Les stagiaires, copiés-collés : un plagiat qui coûte Bonbon ?

Nicolas Gary - 27.07.2019

Edition - Justice - plagiat vocabulaire entreprise - média reprises - stagiaires vocabulaire


Stagiaires : le guide de survie de Samantha Bailly, sorti en 2016 chez Larousse aura marqué les esprits... un peu trop d’ailleurs ? Sur un ton humoristique et décalé, l’ouvrage est un décodeur original de la vie en entreprise. Entre conseils pratiques et analyses sociologiques pour aider les stagiaires à naviguer dans la vie active, ce guide est à la fois léger et incisif. 


licence pixabay

 
Problème : depuis sa sortie, ce sont des pages entières de l’ouvrage, entre autres le fameux « lexique du langage corporate » qui sont repris par de nombreux médias sans en citer la source. Vous-même, il y a de grandes chances que vous l’ayez vu passer sur vos réseaux : Strategies.fr, Brain Magazine, Happy Buisness, et même par des personnalités politiques, comme Jean-Luc Mélenchon…
 

Eh, coucou : c'est sympa, mais c'est à moi !


À chaque fois, le tableau a été repris en tronquant la source, chaque média se l’appropriant comme sa création. Et à chaque fois, c’est le buzz. La plupart, sur demande des lecteurs et lectrices repérant le plagiat, ont par la suite rectifié en citant bien l’origine de l’ouvrage. 

Evidemment, ce vocabulaire – ou plutôt cette novlangue démocratisée – peut se retrouver en entreprises, mais les fixer dans une oeuvre, sans conférer à l'autrice un droit sur les termes, implique un minimum de reconnaissance, et d’honnêteté intellectuelle. Par ailleurs le lexique humoristique  est bien issu de l'ouvrage Stagiaires : le guide de survie. On laissera le soin aux juristes d’aboutir à des conclusions plus poussées
 
Mais voici que le phénomène recommence, avec Le Bonbon, qui ne copie pas le tableau tel quel en tronquant les crédits, mais signe un article reprenant mot pour mot le lexique du langage corporate du livre de Samantha Bailly. Hier, une lectrice repère le problème, et la communauté réagit de façon vive, interpellant le site sur ses pratiques. À ce jour, aucun rectificatif n’a été fait, et Le Bonbon garde le silence.
 

 
Samantha Bailly a réagi sur son profil Facebook : « Que des idées circulent, aucun problème, mais là, c’est du mot pour mot repris par votre média, sans demander l’autorisation, et sans même citer l’autrice ! C’est remonté à mon éditeur et mon agent littéraire, mais apparemment ça ne décourage pas certains depuis des années qui reprennent des pages entières de mon ouvrage en le signant de leurs noms. Juste un minimum d’honnêteté intellectuelle ? »
La question se pose : dans ce cas, qui doit entamer une procédure ? L’éditeur, en l’occurrence Larousse, qui est détenteur des droits patrimoniaux ? L’auteur, qui peut invoquer son droit moral ? Un cas d’école. Des pratiques similaires, un peu trop, à celles dont ActuaLitté avait également été victime de la part du Bonbon.
 

Droit moral, droit patrimonial : qui intervient ?

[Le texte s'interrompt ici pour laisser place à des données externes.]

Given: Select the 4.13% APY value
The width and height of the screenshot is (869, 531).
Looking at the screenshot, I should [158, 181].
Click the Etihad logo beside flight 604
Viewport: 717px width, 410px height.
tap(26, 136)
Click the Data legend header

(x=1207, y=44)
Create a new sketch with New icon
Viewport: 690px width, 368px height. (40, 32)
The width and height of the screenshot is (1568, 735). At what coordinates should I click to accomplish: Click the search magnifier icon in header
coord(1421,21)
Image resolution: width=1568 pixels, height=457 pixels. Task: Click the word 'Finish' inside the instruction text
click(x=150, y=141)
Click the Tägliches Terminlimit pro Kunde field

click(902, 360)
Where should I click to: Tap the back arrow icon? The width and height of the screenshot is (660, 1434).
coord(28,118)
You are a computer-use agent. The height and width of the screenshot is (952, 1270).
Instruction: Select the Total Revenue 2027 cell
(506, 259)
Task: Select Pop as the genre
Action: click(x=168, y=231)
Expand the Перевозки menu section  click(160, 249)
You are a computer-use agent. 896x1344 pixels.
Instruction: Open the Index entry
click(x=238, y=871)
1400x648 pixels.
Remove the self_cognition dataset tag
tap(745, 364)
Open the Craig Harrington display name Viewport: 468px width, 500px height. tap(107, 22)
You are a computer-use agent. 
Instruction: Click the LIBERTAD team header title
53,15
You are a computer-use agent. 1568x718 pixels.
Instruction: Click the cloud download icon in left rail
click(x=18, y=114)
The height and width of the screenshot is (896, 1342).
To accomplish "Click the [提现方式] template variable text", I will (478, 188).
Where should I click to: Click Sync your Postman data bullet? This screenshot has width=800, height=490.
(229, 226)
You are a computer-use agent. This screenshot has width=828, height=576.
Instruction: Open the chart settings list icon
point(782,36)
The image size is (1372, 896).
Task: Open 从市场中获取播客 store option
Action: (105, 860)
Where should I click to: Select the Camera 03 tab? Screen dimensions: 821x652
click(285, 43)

Nous avions été contraints de rappeler au média, à plusieurs reprises, les principes de la Netiquette : on cite et on source, avec un lien. Seuls les gougnafiers se croient exempts de ces pratiques élémentaires sur internet... Après tout, même des références comme le Magazine Lire avait pratiqué ce copier-coller – et une fois bien épinglé, s'était finalement rangé du côté de plus saines pratiques.
 

« Ce guide de survie, explique Samantha Bailly, je l’ai écrit pour être et un divertissement, et un véritable outil pour les stagiaires qui démarrent dans la vie active, dans une période de grande vulnérabilité. Le terme de décryptage n’est pas anodin : le but de ce livre est de donner des clefs pour déchiffrer des systèmes. Parce que les mots ont un sens, mais aussi un pouvoir. » 

Et de poursuivre : « Je suis née d’une culture du web, je n’ai aucun problème avec la diffusion des idées et des informations, au contraire. Le droit d’auteur, on l’oublie, mais c’est autant le droit d’autoriser que d’interdire. Le problème ? On ne me demande même pas mon consentement. Voir mon travail sans cesse repris par des médias ou des partis politiques, sans en citer la source, pour tirer idéologiquement ce tableau dans tous les sens, me pose sérieusement question. Plutôt que de “générer du clic”, quand parle-t-on du sujet de fond, à savoir, les stagiaires ...? »

Dans ce guide, avec humour, on traduit « Voler les idées d’un concurrent » par « Faire un benchmark ». Certains ont déjà fait leur conclusion.